Reading passage>

^^^^^^^^

In this book Needleman engages with a scholar and monk whose research has taken him deeply into the sources of Eastern Orthodoxy and more esoteric interpretations of scripture. Needleman writes:
“What has been lost everywhere in the life of man is the confrontation within oneself of the two fundamental forces of the cosmic order: the movement of creation and the movement of return, the outer and the inner. The whole of what is known as “progress” in the modern world may be broadly characterized as an imbalanced attention to the outward-directed force of life, combined with a false identiﬁcation of the “inner” as the realm of thought and emotion. The thoughts and emotions that are given the name of ‘inwardness” actually serve, as has been shown, the movement outward and degradation of psychic energy. In Christian terms, this is “ﬂesh.” Thoughts and emotions are not the soul.” (222)
What this suggests is that the original “pre-Christian” teaching was about inner energetic knowledge and the discovery of man’s true nature through deep inquiry and concrete experience.
The quote above actually suggests the Advaita inquiry of Neti Neti – “not this, not this” – in the pursuit of reality and the resulting recognition that what “I am” as not my thoughts, not my emotions, and not my sensations; the body is experienced as yet another “external” object to one’s true being.
This is indeed a very timeless notion of truth that we now may see as “eastern” or “mystical,” but one that has been preserved in stories since the dawn of time. Joseph Campbell brought many of these stories to light in his work (which inspired the Star Wars films) and one can find more information in Bernardo Kastrup’s latest book, More Than Allegory: On Religious Myth, Truth And Belief.

^^^^^^^^

The data>
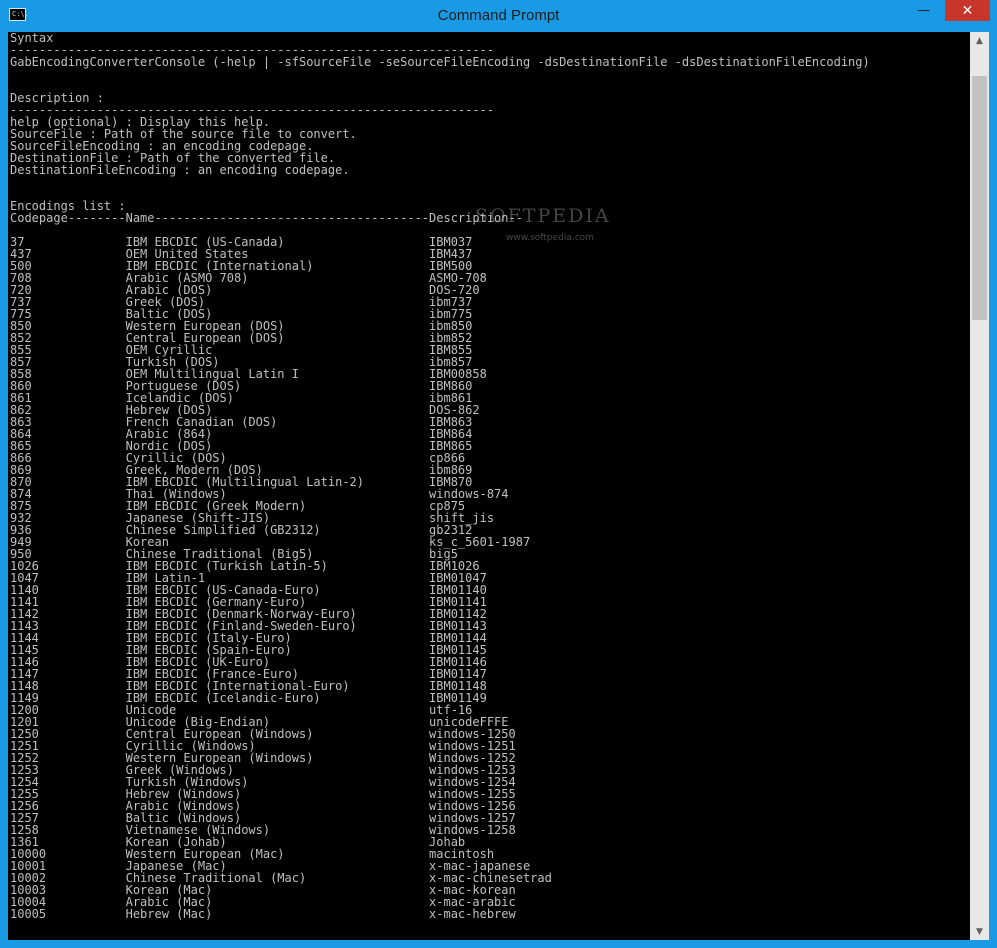 The width and height of the screenshot is (997, 948). What do you see at coordinates (980, 198) in the screenshot?
I see `scrollbar-thumb` at bounding box center [980, 198].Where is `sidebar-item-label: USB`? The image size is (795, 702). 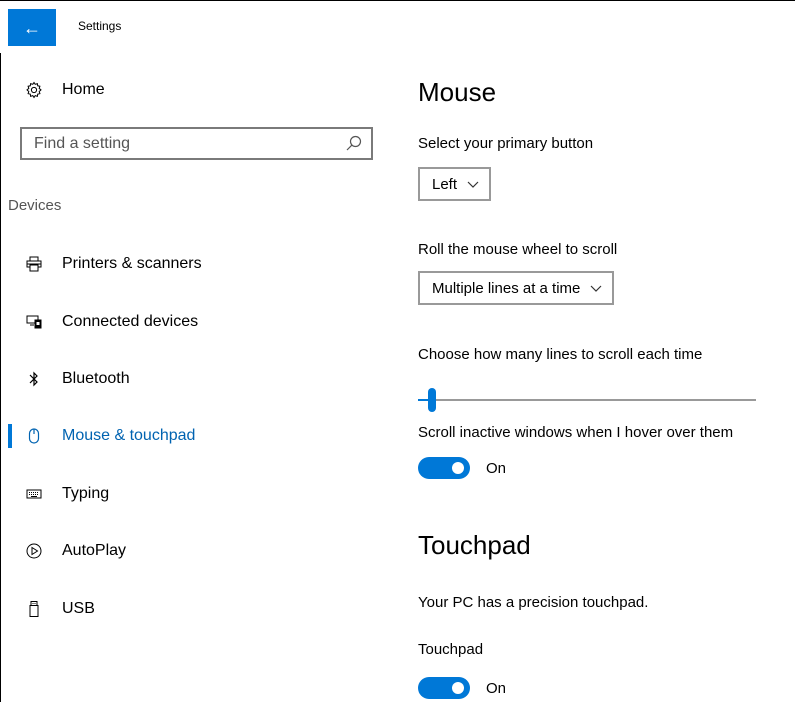
sidebar-item-label: USB is located at coordinates (78, 608).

^^^^^^^^

Questions>
a - Answer the following from the Needleman passage:
(i) Which scholar's work, according to the passage, inspired the Star Wars films?
(ii) What is the name of the Advaita inquiry that the passage says the quote suggests?
(iii) What is the title of Bernardo Kastrup's latest book?
b - Reproduce the Needleman passage from "The quote above" up to and including "one’s true being.".
c - For each statement, say whether it agrees with the Needleman passage:
(i) The monk's research has taken him into the sources of Eastern Orthodoxy.
(ii) The quote holds that thoughts and emotions are the soul.
(iii) Joseph Campbell is the author of More Than Allegory.

Answers per task>
a -
(i) Joseph Campbell
(ii) Neti Neti ("not this, not this")
(iii) More Than Allegory: On Religious Myth, Truth And Belief

b -
The quote above actually suggests the Advaita inquiry of Neti Neti – “not this, not this” – in the pursuit of reality and the resulting recognition that what “I am” as not my thoughts, not my emotions, and not my sensations; the body is experienced as yet another “external” object to one’s true being.

c -
(i) Yes: "whose research has taken him deeply into the sources of Eastern Orthodoxy"
(ii) No: "Thoughts and emotions are not the soul."
(iii) No: "Bernardo Kastrup’s latest book, More Than Allegory"